* [ASSIGNMENT A]: Reproduce the passage of the flu-shot ruling article below, beginning with "The Commonwealth Court" and ending with "for the same.".
* [ASSIGNMENT B]: Continue the flu-shot ruling article below from its final sentence.

* [SELECTED EXCERPT]:
Sunday, January 2, 2022

Pennsylvania Court Upholds Award to Worker who Sustained Injury due to Flu Shot (Home Depot, 12.23.2021)

           The Commonwealth Court of Pennsylvania (an intermediate appellate court) held, on December 23, 2021, that the WCJ, in his grant of an original claim for a flu-shot-induced “transverse cervical myelitis,” did not rely on the purportedly incompetent opinion of claimant’s expert.  That expert, the court stated, did not rely on a hypothetical without a basis in the record, nor did he rely alone, and in in critical aspect, on the hearsay report of a California-based consultant (Dr. Lawrence Steinman, of Stanford) on the issue of causation.  Meanwhile, the WCJ had legitimately rejected the testimony of employer’s expert that claimant’s permanently impairing condition had nothing to do with his cervical spine pathology but was, instead, reflective of the natural progression of preexisting cervical stenosis and the effects of delayed surgical intervention for the same.

* [DATA EXTRACTS]:
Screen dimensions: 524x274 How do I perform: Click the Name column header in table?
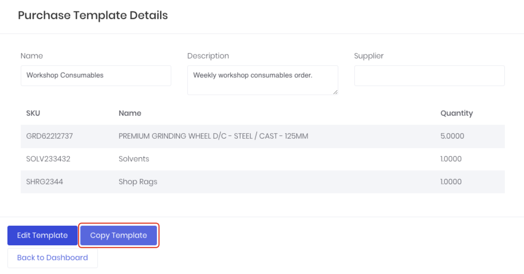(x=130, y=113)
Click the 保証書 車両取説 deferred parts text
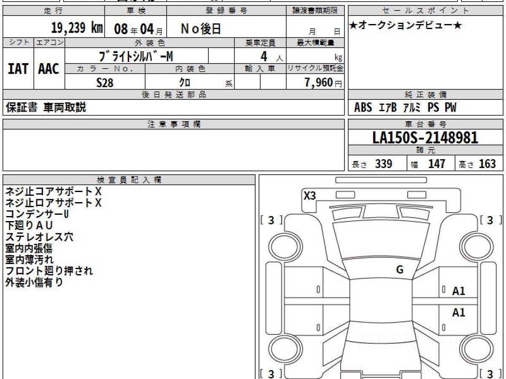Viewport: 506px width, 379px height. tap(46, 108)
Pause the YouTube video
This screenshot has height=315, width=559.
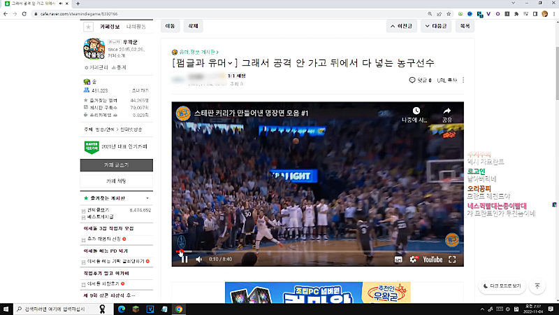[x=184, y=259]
* * *
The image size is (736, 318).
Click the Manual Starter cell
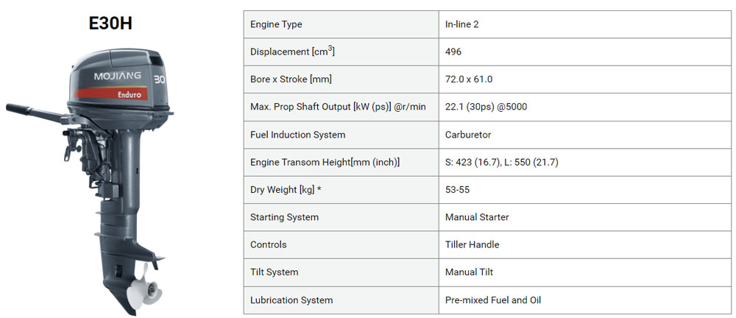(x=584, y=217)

* [ANSWER SPACE A]:
The Commonwealth Court of Pennsylvania (an intermediate appellate court) held, on December 23, 2021, that the WCJ, in his grant of an original claim for a flu-shot-induced “transverse cervical myelitis,” did not rely on the purportedly incompetent opinion of claimant’s expert.  That expert, the court stated, did not rely on a hypothetical without a basis in the record, nor did he rely alone, and in in critical aspect, on the hearsay report of a California-based consultant (Dr. Lawrence Steinman, of Stanford) on the issue of causation.  Meanwhile, the WCJ had legitimately rejected the testimony of employer’s expert that claimant’s permanently impairing condition had nothing to do with his cervical spine pathology but was, instead, reflective of the natural progression of preexisting cervical stenosis and the effects of delayed surgical intervention for the same.

* [ANSWER SPACE B]:
            The parties, WCJ, and court all took for granted, correctly, than an injury-causing inoculation sustained at an on-site, employer-sponsored flu shot clinic constitutes an injury arising in the course of employment and (as shown by the credible expert proofs), medically-related thereto.  Under the Pennsylvania Act, an "injury" is any adverse and hurtful change sustained by an individual. 

Home Depot USA, Inc. v. Noorami (WCAB), No. 113 C.D. 2021, filed 12.23.2021, 2021 WL 6069521 (Unreported, Pa. Commw. 2021).